The article is right: More hours in fewer days is not an efficient way to work. That’s why this article misses the point.
The point of the 4-day work week is about doing less work. It’s not about 4 10-hour days for the magical 40-hour work week. It’s about 4 normalish 8-hour days for the new and improved 32-hour work week. The numbers are just used to illustrate a point. Results, not hours, are what matter, but working longer hours doesn’t translate to better results. The law of diminishing returns kicks in quick when you’re overworked.
Besides, very few people work even 8 hours a day. You’re lucky if you get a few good hours in between all the meetings, interruptions, web surfing, office politics, and personal business that permeates typical work day.

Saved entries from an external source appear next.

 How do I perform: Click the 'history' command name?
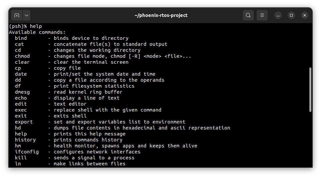(25, 140)
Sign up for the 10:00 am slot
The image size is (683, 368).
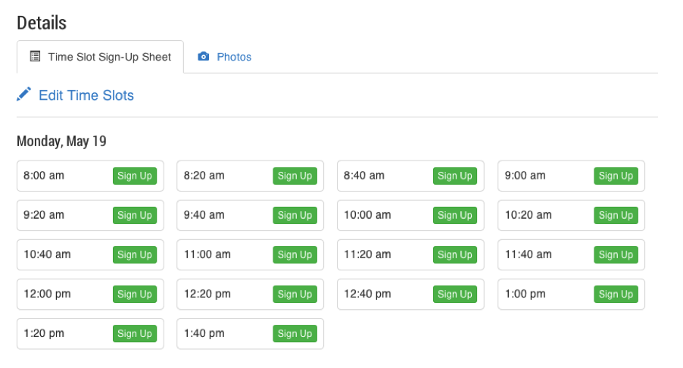455,215
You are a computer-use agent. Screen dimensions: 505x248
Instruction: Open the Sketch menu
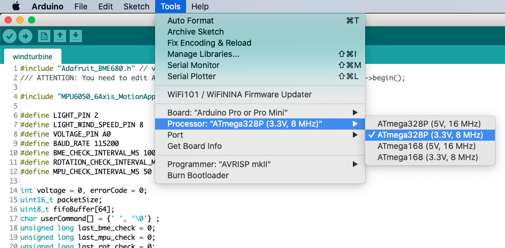coord(136,6)
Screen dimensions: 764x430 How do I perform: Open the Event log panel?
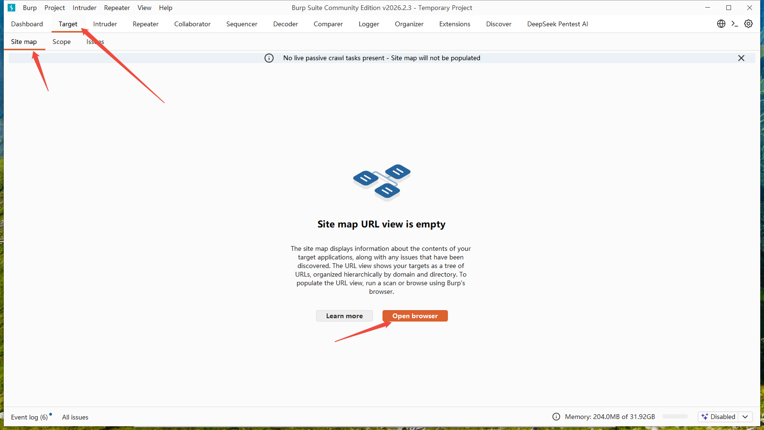(29, 417)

Fewer official working hours help squeeze the fat out of the typical work week. Once everyone has less time to get their stuff done, they respect that time even more. People become stingy with their time and that’s a good thing. They don’t waste it on things that just don’t matter. When you have fewer hours you usually spend them more wisely.
So don’t think 4 days means cramming the same amount of time a shorter week. Longer days isn’t the goal. Think 4 days means a shorter week with less time to get things done. And that’s actually what you want.
GeeIWonder
on 20 Aug 08I think you forgot to close one of your tags - the bottom two paragraphs are strobing.

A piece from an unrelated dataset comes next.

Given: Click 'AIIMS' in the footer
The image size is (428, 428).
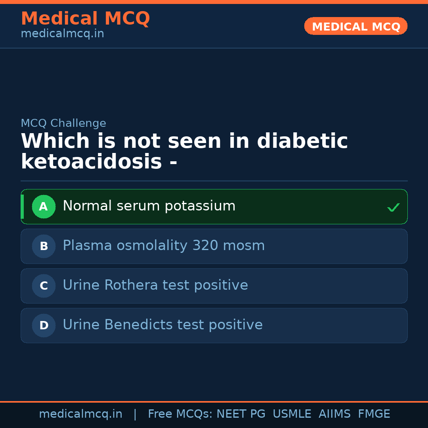Looking at the screenshot, I should click(x=334, y=414).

Forbes is (whether they know it or not) talking about the 4 day work week as it is likely to be implemented by people who suggest things as meetings based on articles in Forbes.
Rob
on 20 Aug 08I agree with you on this one Jason, that Forbes misses the point on what a 4 day work week is all about. Unfortunately, payroll is based on 40 hour work week at most places, therefore in order to get paid your salary you have to work 40 hours, even if it means working 4, 10 hour days. I understand that it should be based on results and not hours worked, but that’s going to take some drastic change in the ways companies operate. R
Spencer Fry
on 20 Aug 08I’m kind of shocked that Forbes completely missed the point of the 4 day work week. They’re out in left field with this article. However, I’m not entirely surprised considering it’s coming from Forbes—the corporate world’s magazine of choice.
Hans Sjunnesson
on 20 Aug 08Just a quick thought. If you can manage to get the output you want in less than than the standard week that’s great. You won’t need to work the fifth day.

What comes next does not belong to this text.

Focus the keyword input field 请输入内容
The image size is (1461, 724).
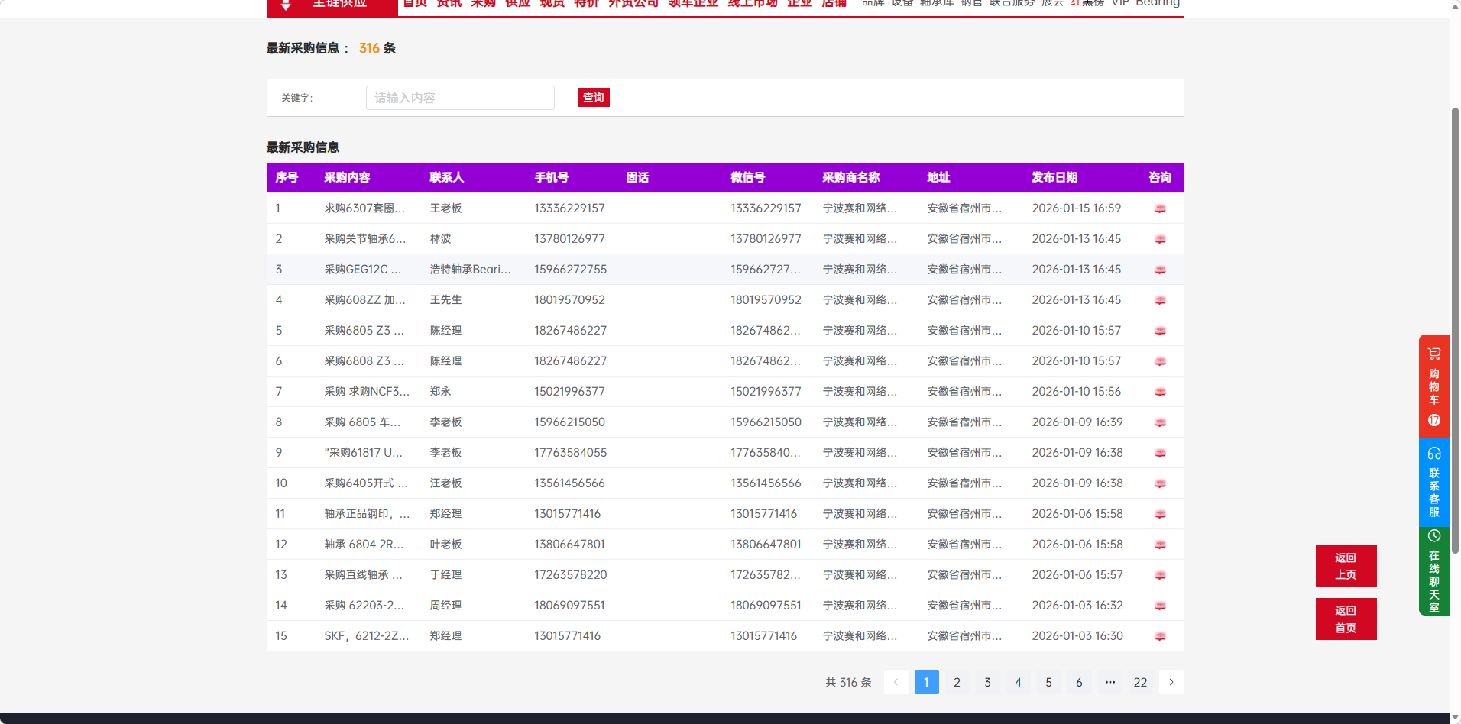click(460, 98)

But where it gets iffy is when you try to get a hold of someone and he’s not working that day. Do everyone take fridays off, or mondays, or do some people work have half of monday and half of friday? Then you need to inform everyone who might want to get a hold of you of your schedule.
And I know, I know, constant availability isn’t a part of Being Real but if the guy I need to get a hold of to restart a server isn’t working that day, then I might not get anything done that day either.
Anonymous Coward
on 20 Aug 08I believe the 4 day/32 hours work week are only a good fit for positions in companies that are “desk” jobs.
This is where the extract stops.